* **DATA TO PROCESS**

- - -

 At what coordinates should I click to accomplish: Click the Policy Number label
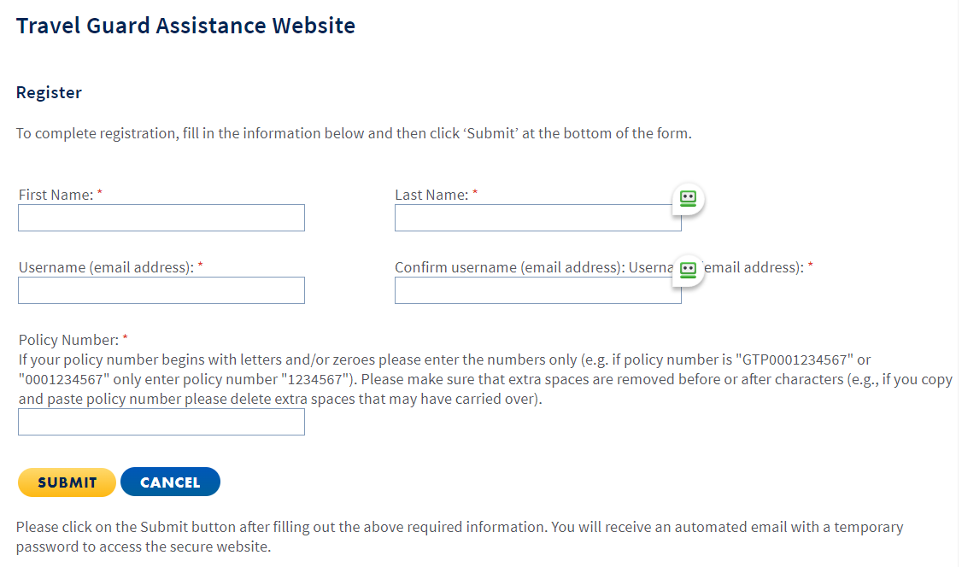68,340
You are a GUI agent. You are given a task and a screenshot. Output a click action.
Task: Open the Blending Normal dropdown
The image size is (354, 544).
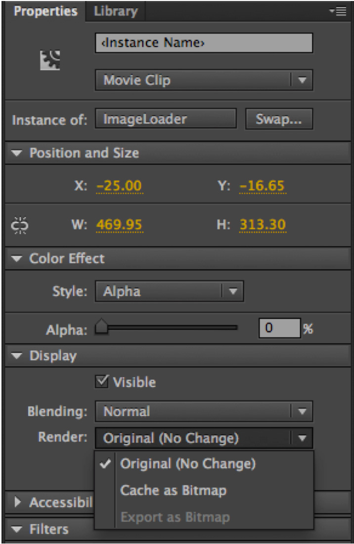click(203, 411)
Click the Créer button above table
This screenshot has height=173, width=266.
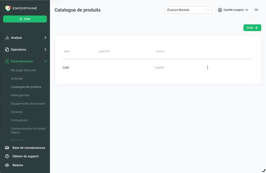(252, 28)
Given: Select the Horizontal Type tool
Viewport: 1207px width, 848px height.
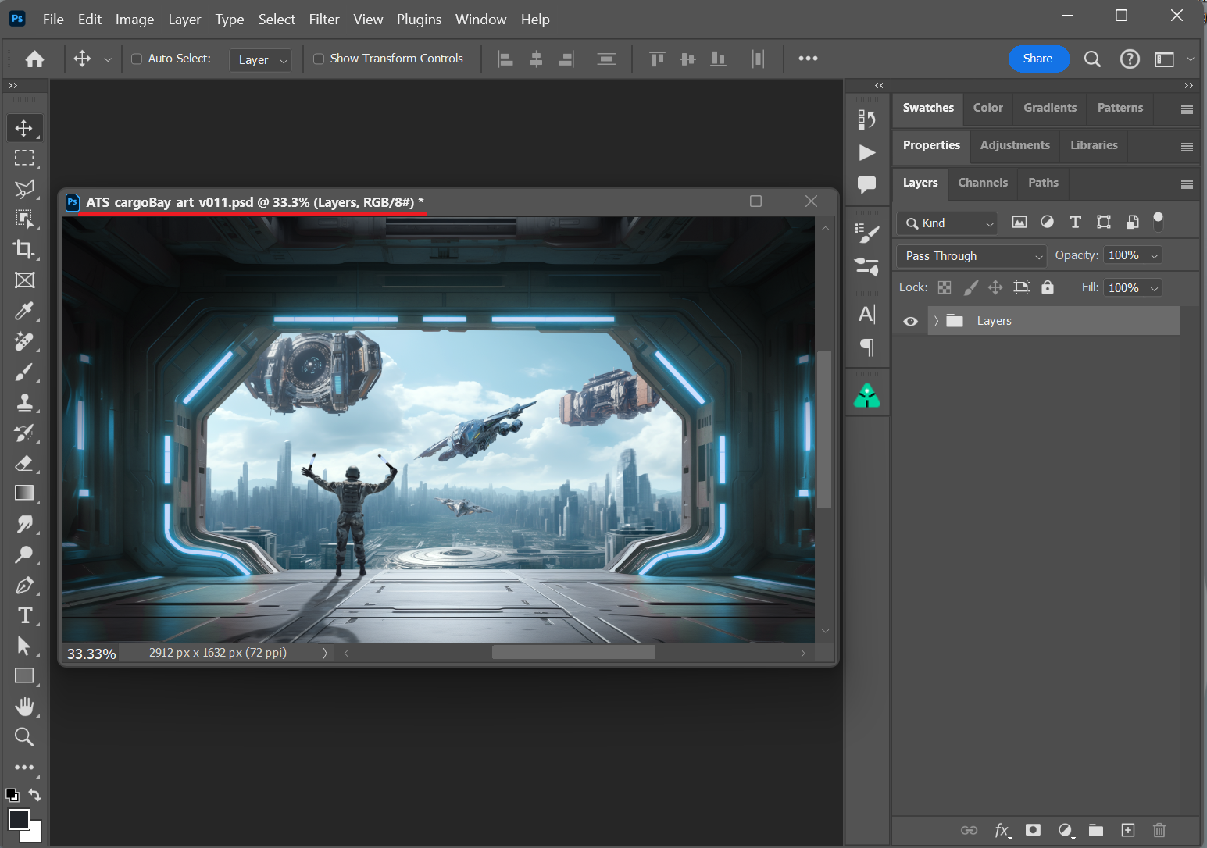Looking at the screenshot, I should click(24, 615).
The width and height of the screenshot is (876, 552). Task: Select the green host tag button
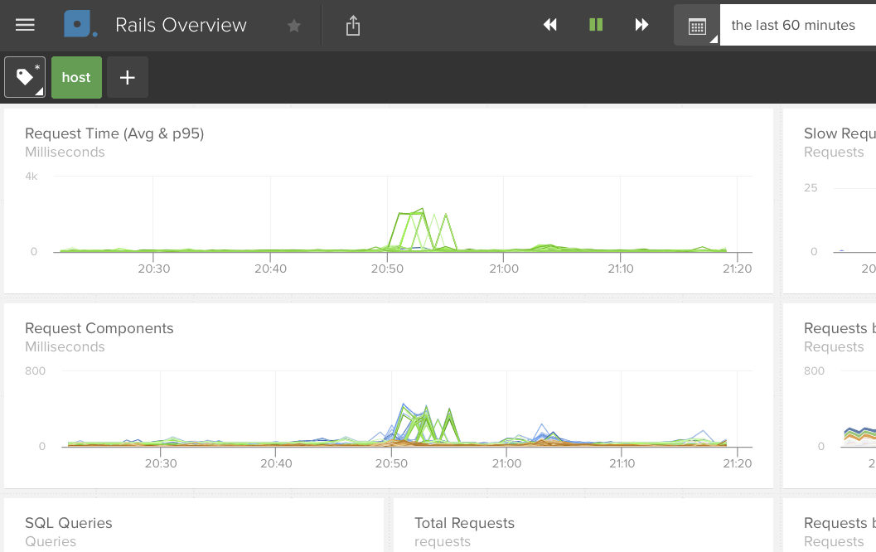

- - -

* **WHAT THE EXERCISE ASKS**
Every line from the one that holds "Viewport: 1207px width, 848px height." to the last line of the records above goes into the answer, exactly as written; nothing else does, and no picture does either.

* **YOUR RESPONSE**
Viewport: 1207px width, 848px height.
Looking at the screenshot, I should click(24, 615).
The width and height of the screenshot is (876, 552). Task: Select the green host tag button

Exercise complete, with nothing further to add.